While Mimico historically has more multiunit low-rise dwellings, Mr. Manning’s project wasn’t a slam-dunk: the requested variances for the project included significant concessions on the zoning bylaw rules governing the minimum lot and frontage size for duplexes.

When they embarked on the project, Mr. Manning and Ms. Marshall sought a location where multiunit low-rise dwellings weren’t unknown. South Etobicoke was a natural choice.
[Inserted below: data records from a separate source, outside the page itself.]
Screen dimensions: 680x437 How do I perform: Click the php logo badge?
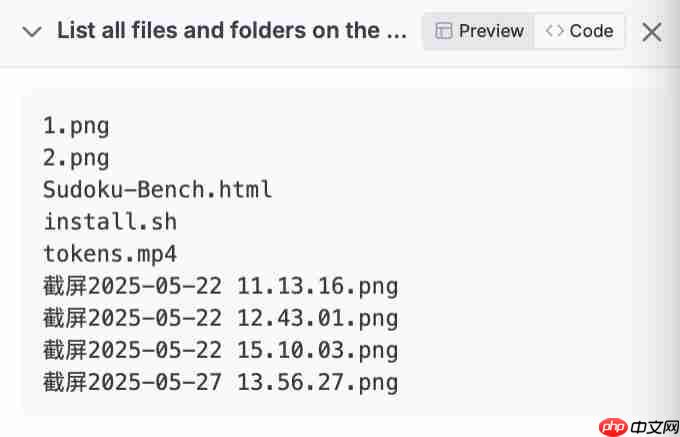(x=613, y=427)
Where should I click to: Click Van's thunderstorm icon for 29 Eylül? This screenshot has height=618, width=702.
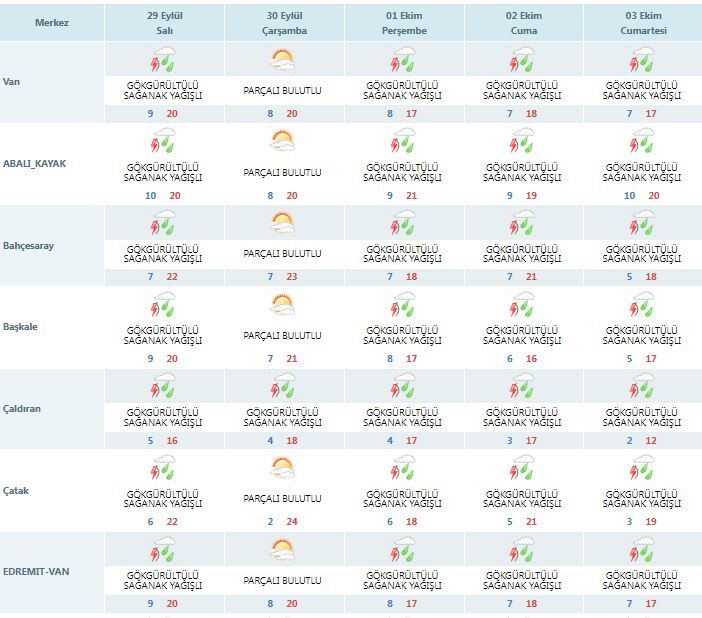pos(163,60)
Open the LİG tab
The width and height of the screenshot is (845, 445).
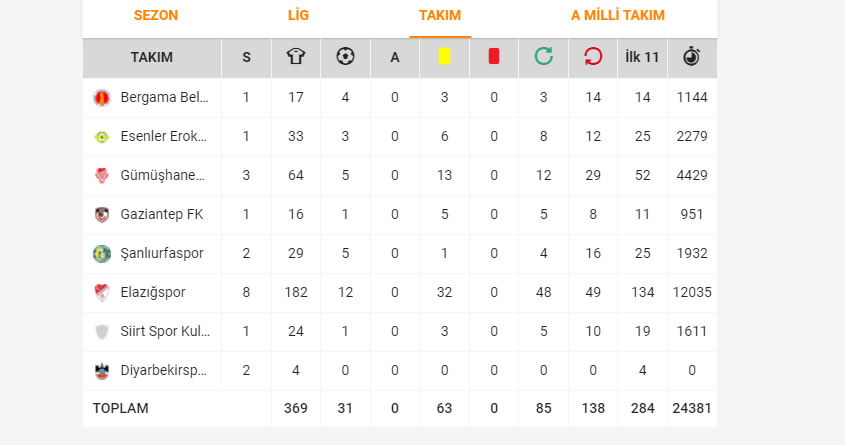298,15
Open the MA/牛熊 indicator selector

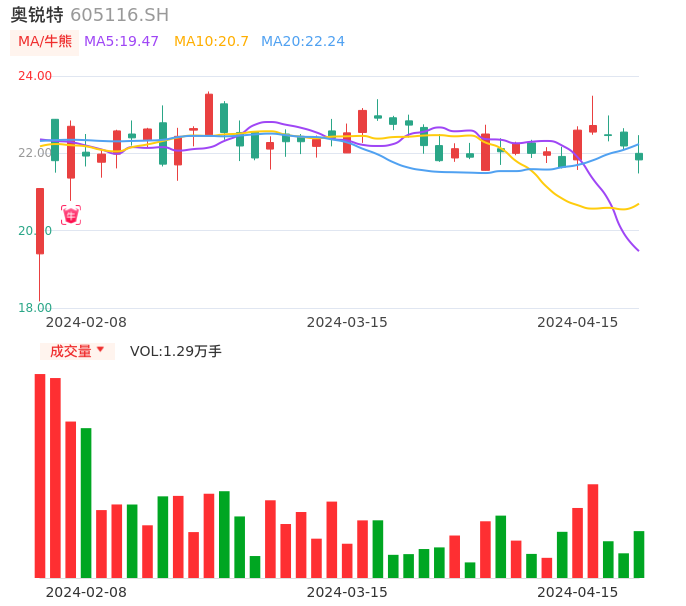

Next door, for example, is a triplex, and down the street is a former triplex converted recently to accommodate the needs of a large family.

The embedded space efficiency in the flexplex will be complemented by a range of sustainability features, such as permeable surfaces to absorb storm water run-off, a white roof and the use of natural materials, especially wood.

Because their flexplex will be built from scratch with high-quality amenities, the rents are likely to fall short of being affordable: $2 to $2.50 per square-foot, Ms. Marshall says. Yet, the plan targets a rapidly increasing segment of the population – people with mid-range salaries and professions, but who have been effectively shut out of both the ground-level housing market and, increasingly, the condo sector.

Such small-scale ventures, if approved in other Toronto neighhourboods, offer up a business model that gradually restores density in communities that have been bleeding population for years. “If it’s possible to role out the four-unit model widely in the city,” Ms. Marshall says, “it will be a sweet spot in the missing middle.”

What’s more, as examples of such projects – typical in many older prewar neighbourhoods, but banned in postwar subdivisions – become more commonplace over the next decade, NIMBY-minded opposition may abate, muses Mr. Manning, “I think mindsets will evolve. The concept will become more accepted.”